Bell’s palsy is the most common cause of acute spontaneous peripheral facial paralysis which is unilateral. Common symptoms include the eyebrow sagging, inability to close the eye, and drooping at the affected corner of the mouth, which is drawn to the unaffected side (Ronthal & Greenstein,2020). The etiology of Bells Palsy remains unknown (McCance, Huether & Rote,2014). Bells Palsy could be caused by herpes simplex reactivation in facial cranial nerve VII (McCance, Huether & Rote,2014).
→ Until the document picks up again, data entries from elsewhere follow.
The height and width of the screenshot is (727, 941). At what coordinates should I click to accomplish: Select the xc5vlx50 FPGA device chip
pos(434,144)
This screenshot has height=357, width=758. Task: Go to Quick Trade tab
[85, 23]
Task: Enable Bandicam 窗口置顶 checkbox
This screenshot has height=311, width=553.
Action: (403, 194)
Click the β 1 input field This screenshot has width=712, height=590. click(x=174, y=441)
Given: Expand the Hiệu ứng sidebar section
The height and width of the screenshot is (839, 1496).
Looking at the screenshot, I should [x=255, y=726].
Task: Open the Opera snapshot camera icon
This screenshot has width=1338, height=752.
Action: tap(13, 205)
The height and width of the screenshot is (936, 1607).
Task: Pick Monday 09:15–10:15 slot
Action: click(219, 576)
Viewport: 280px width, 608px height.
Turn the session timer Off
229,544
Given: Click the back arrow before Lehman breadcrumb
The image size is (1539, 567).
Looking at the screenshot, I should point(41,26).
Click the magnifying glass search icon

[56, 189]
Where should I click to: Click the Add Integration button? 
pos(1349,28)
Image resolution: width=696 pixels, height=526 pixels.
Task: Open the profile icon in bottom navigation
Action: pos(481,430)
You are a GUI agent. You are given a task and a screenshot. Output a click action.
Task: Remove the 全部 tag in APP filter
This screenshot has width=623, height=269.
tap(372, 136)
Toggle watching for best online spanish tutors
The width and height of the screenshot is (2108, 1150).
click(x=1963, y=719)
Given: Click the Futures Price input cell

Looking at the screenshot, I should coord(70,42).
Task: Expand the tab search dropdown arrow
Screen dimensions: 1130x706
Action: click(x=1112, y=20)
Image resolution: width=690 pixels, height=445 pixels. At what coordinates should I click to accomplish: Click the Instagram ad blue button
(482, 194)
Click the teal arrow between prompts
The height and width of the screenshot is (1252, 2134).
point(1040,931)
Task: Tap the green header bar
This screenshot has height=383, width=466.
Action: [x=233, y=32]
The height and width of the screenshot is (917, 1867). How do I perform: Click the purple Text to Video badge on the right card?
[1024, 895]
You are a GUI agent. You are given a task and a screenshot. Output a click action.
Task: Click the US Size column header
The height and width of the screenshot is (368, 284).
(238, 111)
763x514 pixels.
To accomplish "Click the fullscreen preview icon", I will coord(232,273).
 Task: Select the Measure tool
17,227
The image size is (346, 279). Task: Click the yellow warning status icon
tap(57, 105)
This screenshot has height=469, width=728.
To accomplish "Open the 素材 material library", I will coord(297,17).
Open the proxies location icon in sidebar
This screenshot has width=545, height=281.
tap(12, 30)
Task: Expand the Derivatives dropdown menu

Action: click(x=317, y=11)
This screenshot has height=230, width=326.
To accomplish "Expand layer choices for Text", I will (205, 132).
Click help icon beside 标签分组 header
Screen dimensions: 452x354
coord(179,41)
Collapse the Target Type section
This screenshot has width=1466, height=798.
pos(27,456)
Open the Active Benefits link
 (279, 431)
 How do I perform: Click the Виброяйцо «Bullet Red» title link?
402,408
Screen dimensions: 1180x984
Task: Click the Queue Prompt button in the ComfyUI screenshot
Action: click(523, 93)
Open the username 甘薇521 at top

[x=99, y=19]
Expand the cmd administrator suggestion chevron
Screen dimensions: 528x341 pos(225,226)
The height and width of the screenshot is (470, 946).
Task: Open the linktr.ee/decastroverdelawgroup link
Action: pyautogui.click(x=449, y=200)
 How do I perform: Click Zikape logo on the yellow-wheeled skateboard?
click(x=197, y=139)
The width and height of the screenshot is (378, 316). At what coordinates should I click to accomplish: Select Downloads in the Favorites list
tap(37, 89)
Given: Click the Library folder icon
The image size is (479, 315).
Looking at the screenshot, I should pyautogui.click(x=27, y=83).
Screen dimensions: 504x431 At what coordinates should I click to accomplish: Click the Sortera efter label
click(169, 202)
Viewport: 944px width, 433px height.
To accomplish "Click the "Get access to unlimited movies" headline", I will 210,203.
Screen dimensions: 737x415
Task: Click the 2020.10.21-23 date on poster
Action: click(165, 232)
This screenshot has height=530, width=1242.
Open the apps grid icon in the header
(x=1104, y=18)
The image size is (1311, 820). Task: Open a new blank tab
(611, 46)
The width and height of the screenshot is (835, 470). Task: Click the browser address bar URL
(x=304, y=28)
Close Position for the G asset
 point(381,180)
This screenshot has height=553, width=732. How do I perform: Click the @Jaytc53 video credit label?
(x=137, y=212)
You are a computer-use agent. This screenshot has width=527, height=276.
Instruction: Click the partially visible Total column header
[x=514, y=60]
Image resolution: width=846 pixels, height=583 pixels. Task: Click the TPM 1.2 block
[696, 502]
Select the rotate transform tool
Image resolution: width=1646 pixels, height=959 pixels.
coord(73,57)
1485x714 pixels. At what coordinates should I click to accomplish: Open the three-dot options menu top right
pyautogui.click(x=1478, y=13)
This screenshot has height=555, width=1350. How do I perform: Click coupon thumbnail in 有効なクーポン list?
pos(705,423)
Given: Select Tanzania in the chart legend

Treatment for Bells Palsy includes short term oral glucocorticoid. Prednisone 60 mg daily x 5 days followed by a 5-day taper of 10mg per day until completed is recommended (Ronthal & Greenstein,2020). Glucocorticoids inhibit the immune and inflammatory by their actions at several sites (Woo & Robinson,2916). When using short term patient may experience insomnia, mood swings and dyspepsia (Ronthal & Greenstein,2020). If a patient has diabetes, they should be educated that the patient will experience hyperglycemia (Ronthal & Greenstein,2020). In severe cases of Bells Palsy, the patient face will be asymmetric at rest, no motion to forehead, and incomplete closure of the eye (Ronthal & Greenstein,2020). With severe cases it is recommend to co -administer anti-viral medication valacyclovir with prednisone. It is unclear if anti-viral therapy adds benefit with new onset bells palsy. It is not recommended to treat with anti-viral medication alone (Ronthal & Greenstein,2020). Mild cases of Bells Palsy should be treated with prednisone alone. Mild case consists of normal facial symmetry at rest and slight weakness noted in face (Ronthal & Greenstein,2020).
Valacyclovir is rapidly converted to acyclovir after administration, the mechanism of action is the same as acyclovir. It is active against the herpes simplex virus. It distributes to areas in the brain, the lung, herpetic lesions, saliva, semen, and kidney (Woo & Robinson,2016). Renal failure has been reported, use with caution in patients with kidney disease. Thrombotic thrombocytopenic purpura has been reported. There are few side effects with acyclovir, but some include headache, rash, and nausea vomiting (Woo & Robinson,2016). Education includes should be taken at the earliest sign of disease; medication should be taken with plenty of fluids to maintain hydration to help avoid renal failure (Woo & Robinson,2016).